### Excerpted text
Okay. You’ve done all the hard stuff. You’ve hung in there with your foster child, you have driven him/her to a bazillion therapy appointments, you’ve been yelled at, screamed at, and cussed out. You have talked to the school counselors and teachers almost everyday for two months, and finally just when things calm down and are somewhat steady, it’s time for the child to either:

  • Move to another foster home.
  • Return to his/her biological parents.

All of this according to the:

  • Court system
  • Social worker
  • Therapist
  • All of the above

They usually want to move the child in a hurry. I have never been able to understand this– why the moving part happens so fast, but the placing and getting things lined up takes so long and requires a lot of red tape. Go figure.

The very best thing that can happen for a child who has to be moved is the following:

  • Take at least 1 month to do it, more if you can drag your feet.
  • Let the child visit the place they are moving to.
  • Go with the child at first, visit together for a day or ½ a day.
  • Build up to a weekend stay so the child can become familiar with the new family, even if it is their old family.
######
__Required action A__: Can you reproduce the foster care passage word for word from "All of this" up to and including "drag your feet."?
__Required action B__: Which steps does the foster care passage list as the very best thing that can happen for a child who has to be moved?
### Listed records
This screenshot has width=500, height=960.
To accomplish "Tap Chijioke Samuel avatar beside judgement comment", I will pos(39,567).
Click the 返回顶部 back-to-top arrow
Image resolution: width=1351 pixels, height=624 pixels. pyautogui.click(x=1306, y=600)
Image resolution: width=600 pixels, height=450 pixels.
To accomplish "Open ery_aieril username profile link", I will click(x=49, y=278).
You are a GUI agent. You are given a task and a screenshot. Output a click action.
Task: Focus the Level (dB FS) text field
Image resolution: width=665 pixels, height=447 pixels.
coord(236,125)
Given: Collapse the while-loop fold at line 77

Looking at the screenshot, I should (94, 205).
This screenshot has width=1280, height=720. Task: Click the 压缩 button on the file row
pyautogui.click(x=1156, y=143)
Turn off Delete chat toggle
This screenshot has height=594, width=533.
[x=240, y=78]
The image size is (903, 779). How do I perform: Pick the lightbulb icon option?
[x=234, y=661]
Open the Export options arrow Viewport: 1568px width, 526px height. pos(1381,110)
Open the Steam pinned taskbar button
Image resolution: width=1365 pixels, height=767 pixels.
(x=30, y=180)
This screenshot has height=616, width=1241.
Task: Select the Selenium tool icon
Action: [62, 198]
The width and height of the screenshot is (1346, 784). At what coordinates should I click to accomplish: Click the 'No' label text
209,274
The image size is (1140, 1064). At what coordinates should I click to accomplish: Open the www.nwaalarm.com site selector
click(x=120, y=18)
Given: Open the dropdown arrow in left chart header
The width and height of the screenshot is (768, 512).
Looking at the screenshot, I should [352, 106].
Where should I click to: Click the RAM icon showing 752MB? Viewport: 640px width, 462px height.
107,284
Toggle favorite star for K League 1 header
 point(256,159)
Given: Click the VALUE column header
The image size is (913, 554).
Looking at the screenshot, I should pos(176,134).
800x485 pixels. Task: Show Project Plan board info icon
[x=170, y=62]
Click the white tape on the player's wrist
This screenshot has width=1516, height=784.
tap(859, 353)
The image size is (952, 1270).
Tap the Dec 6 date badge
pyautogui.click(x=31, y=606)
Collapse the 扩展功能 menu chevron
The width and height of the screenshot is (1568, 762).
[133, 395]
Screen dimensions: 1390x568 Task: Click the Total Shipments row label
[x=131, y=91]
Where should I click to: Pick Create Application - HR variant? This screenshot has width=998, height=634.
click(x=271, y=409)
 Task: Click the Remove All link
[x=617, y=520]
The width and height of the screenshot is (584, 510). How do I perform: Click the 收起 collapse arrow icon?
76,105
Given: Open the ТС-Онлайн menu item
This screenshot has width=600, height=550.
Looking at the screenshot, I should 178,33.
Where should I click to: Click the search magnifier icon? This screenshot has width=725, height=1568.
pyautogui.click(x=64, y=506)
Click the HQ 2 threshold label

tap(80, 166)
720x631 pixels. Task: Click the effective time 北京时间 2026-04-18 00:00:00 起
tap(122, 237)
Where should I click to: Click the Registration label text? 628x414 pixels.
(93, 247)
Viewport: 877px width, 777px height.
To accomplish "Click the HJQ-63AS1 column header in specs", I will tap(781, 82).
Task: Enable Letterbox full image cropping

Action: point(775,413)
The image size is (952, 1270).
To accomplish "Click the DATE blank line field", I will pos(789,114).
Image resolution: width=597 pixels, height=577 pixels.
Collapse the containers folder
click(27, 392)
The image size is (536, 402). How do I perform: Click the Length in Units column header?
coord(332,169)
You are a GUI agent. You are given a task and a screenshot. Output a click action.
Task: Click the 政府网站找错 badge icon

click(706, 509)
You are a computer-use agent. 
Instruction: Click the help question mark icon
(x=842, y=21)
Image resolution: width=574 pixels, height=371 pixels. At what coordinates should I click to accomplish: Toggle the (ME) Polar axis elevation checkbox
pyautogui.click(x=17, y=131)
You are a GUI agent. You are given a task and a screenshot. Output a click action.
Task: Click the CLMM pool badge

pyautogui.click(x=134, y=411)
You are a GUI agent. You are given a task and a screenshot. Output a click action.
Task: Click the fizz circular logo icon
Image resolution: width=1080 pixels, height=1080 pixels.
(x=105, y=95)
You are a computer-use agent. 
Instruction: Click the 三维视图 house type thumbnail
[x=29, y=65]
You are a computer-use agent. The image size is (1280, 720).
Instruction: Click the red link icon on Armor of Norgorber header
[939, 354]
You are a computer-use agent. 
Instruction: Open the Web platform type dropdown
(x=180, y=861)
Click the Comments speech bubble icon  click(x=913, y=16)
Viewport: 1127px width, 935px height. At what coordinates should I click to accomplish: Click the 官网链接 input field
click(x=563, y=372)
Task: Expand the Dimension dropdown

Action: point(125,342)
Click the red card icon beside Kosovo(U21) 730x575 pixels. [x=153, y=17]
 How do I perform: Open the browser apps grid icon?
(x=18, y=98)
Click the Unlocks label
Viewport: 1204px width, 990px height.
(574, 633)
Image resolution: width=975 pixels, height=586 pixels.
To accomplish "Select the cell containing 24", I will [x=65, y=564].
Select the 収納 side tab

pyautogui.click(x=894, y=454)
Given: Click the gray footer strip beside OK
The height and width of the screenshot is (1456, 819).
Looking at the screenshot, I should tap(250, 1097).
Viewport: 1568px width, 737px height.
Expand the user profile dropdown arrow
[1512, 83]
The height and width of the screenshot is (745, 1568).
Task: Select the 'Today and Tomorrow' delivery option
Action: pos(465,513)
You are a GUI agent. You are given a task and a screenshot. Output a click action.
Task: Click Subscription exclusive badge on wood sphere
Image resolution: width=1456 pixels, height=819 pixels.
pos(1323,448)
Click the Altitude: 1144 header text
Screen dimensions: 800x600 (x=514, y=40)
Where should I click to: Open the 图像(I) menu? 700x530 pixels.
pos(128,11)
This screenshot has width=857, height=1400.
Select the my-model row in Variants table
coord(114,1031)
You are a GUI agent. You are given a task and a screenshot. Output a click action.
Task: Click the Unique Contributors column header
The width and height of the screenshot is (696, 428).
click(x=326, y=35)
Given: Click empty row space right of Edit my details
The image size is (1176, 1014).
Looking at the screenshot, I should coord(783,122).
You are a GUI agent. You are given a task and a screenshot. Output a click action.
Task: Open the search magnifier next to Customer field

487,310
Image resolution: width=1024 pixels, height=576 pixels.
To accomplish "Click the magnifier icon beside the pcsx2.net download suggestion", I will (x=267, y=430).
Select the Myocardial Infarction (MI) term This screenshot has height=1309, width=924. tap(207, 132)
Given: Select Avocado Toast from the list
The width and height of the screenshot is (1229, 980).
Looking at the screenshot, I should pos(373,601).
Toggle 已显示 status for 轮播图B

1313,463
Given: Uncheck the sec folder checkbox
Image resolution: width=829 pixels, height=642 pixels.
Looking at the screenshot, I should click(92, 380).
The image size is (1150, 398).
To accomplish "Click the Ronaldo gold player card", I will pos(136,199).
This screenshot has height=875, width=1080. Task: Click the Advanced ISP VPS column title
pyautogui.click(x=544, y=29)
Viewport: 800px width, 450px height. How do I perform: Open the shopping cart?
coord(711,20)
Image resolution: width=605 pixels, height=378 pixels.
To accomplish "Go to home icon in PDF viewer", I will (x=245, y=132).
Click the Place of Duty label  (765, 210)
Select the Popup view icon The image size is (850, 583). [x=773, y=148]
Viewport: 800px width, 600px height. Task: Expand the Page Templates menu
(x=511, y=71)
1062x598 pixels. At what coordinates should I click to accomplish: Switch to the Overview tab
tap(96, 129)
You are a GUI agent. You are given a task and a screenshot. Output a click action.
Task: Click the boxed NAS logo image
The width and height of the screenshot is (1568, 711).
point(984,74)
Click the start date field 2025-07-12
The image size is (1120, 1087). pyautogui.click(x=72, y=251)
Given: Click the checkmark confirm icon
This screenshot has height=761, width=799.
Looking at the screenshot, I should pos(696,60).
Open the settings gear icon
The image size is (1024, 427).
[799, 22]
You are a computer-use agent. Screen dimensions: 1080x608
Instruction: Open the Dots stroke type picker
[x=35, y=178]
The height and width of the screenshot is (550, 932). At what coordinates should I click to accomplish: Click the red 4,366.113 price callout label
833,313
######
__Reply A__:
All of this according to the:

  • Court system
  • Social worker
  • Therapist
  • All of the above

They usually want to move the child in a hurry. I have never been able to understand this– why the moving part happens so fast, but the placing and getting things lined up takes so long and requires a lot of red tape. Go figure.

The very best thing that can happen for a child who has to be moved is the following:

  • Take at least 1 month to do it, more if you can drag your feet.

__Reply B__:
- Take at least 1 month to do it, more if you can drag your feet.
- Let the child visit the place they are moving to.
- Go with the child at first, visit together for a day or ½ a day.
- Build up to a weekend stay so the child can become familiar with the new family, even if it is their old family.